Being covalent molecular glues, they don’t rely heavily on cooperative binding, compared to monovalent ones.
“This means that a lot of the required binding energy is contributed by direct interactions between the two proteins, and the molecule orchestrates this binding without needing to have strong affinity for both of them. Thereby, even undruggable targets can be modulated by proximity-inducing drugs. Even more appealing is the variety of responses that can be achieved through them, which go beyond only blocking its activity, instead rewiring it in a way that cannot easily be compensated for by the cancer cell or that can directly restore the molecular function underlying the disease,” said Brand.
Additionally, Proxygen is putting together programs beyond degradation to reprogram target protein biology in new ways using novel induced proximity modalities. Hit-to-lead optimization studies are planned for next year.
Next-generation proximity medicines: how do RIPTACs work?
Meanwhile, Regulated Induced Proximity Targeted Chimeras (RIPTACs) are another kind of next-generation proximity medicine moving up the pipeline. Pioneered by Halda Therapeutics – owned by Johnson & Johnson since December – these glues exhibit what Halda called the “hold and kill” mechanism to destroy cancer cells.
Instead of relying on E3 ligases and the cell’s proteasome to destroy a protein, RIPTACs are molecules whose one end binds to the target protein and the other to the pan-essential protein required for cell survival, thus forming the ternary complex to degrade the problematic protein. Halda’s RIPTAC HLD-0915 hit the clinic last year and early results were encouraging.
These molecules are highly selective, akin to antibody-drug conjugates, but act as oral small molecules. In fact, there may be molecular glues that can overcome the challenges associated with ADCs, the main one being drug resistance.
Can proximity molecules overcome ADC drug resistance?
Glue DACs, developed by Massachusetts-based Fortitude Biomedicines are hoped to achieve this by swapping traditional cytotoxic payloads for molecular glue degraders.
“Resistance is increasingly emerging as a challenge in the current ADC therapeutic landscape. The field urgently needs payloads with distinct mechanisms of action. GLUE-DAC technology meets this unmet need by combining the validated delivery capabilities of antibodies with the transformative potential of targeted protein degradation,” Jin Wang, professor in Pharmacology at Baylor College of Medicine, had said in a press release.
With its Glue DAC in the discovery stage, Fortitude launched with $13 million in seed funding in 2026. Hoping to expand the therapeutic window of ADCs, the company’s president and chief executive officer (CEO) Jesse Chen called the mechanism “powerful.”
He said: “With proprietary antibody-based technology, we are unlocking the ability to precisely target diseases while engaging the body’s own biology in powerful, transformative ways.”
Similarly, California-based General Proximity is trying to speed up the discovery of drugs rooted in molecule glue mechanisms.

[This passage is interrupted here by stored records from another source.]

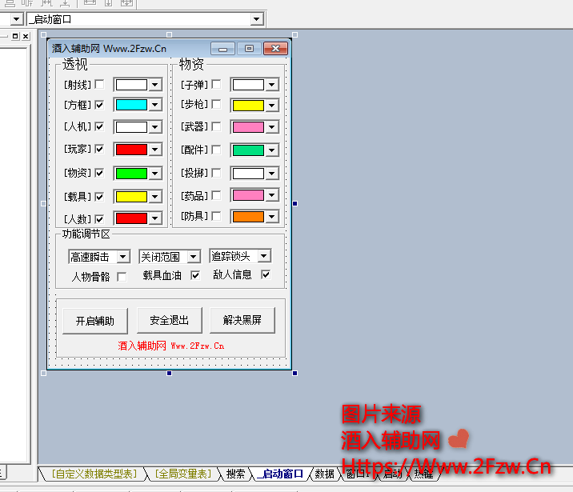
Task: Expand the 关闭范围 combo box
Action: 193,257
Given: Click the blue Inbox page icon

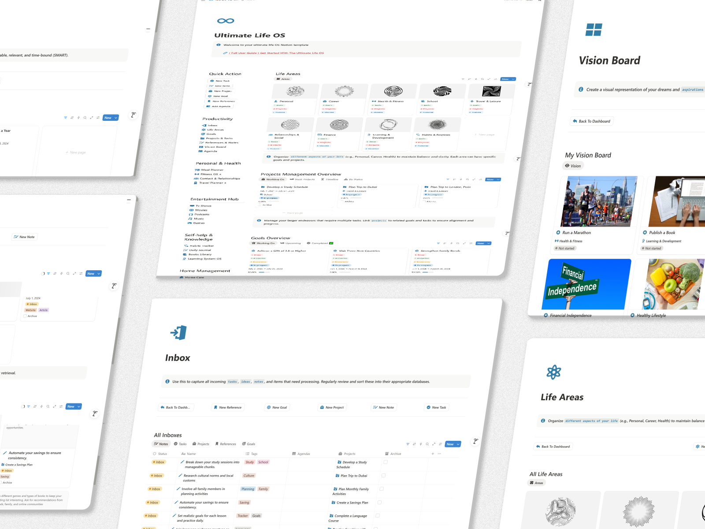Looking at the screenshot, I should pyautogui.click(x=178, y=333).
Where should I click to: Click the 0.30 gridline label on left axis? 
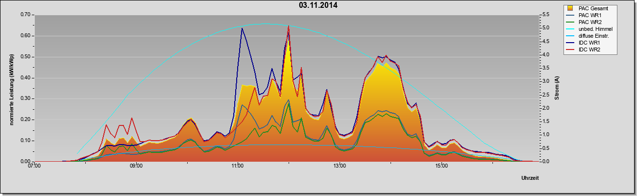25,98
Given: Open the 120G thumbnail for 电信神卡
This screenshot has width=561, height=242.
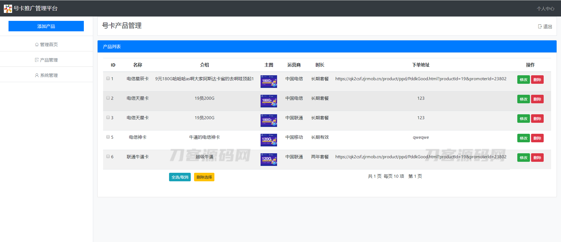Looking at the screenshot, I should pyautogui.click(x=269, y=140).

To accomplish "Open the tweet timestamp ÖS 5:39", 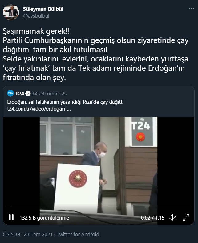I will click(11, 234).
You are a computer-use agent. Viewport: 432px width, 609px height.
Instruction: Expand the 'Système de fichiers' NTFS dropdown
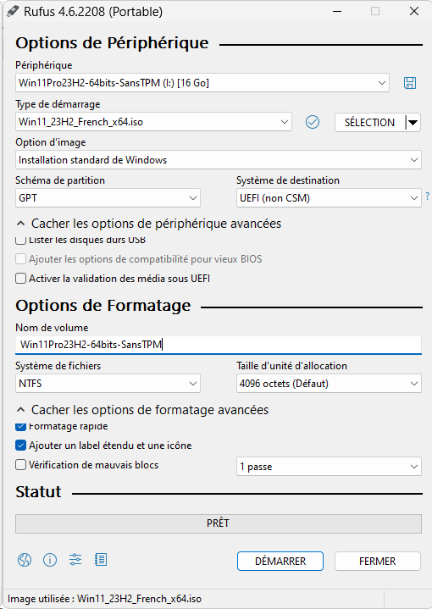tap(108, 384)

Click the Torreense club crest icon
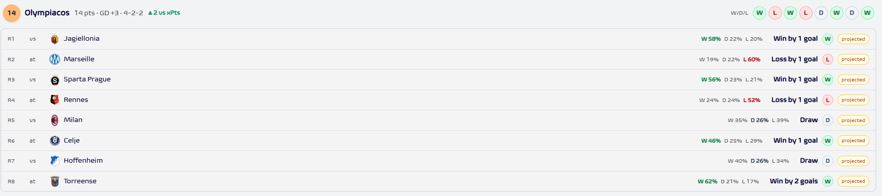pos(55,181)
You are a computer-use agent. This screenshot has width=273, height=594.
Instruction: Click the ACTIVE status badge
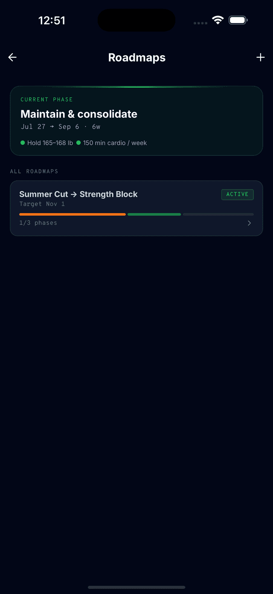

Its OmniTAC platform scans a host of effector proteins to develop next-generation proximity medicines to address cancer, cardiometabolic disease, neurodegeneration. Investors FreeMind Investments and Daewoong Pharmaceuticals have put their faith in the platform, having spent an undisclosed amount on the startup this month.
As next-generation proximity degraders are rising to the challenge of drugging undruggable targets, it looks like how drug developers are hunting for these medicines is also changing, and possibly for the better.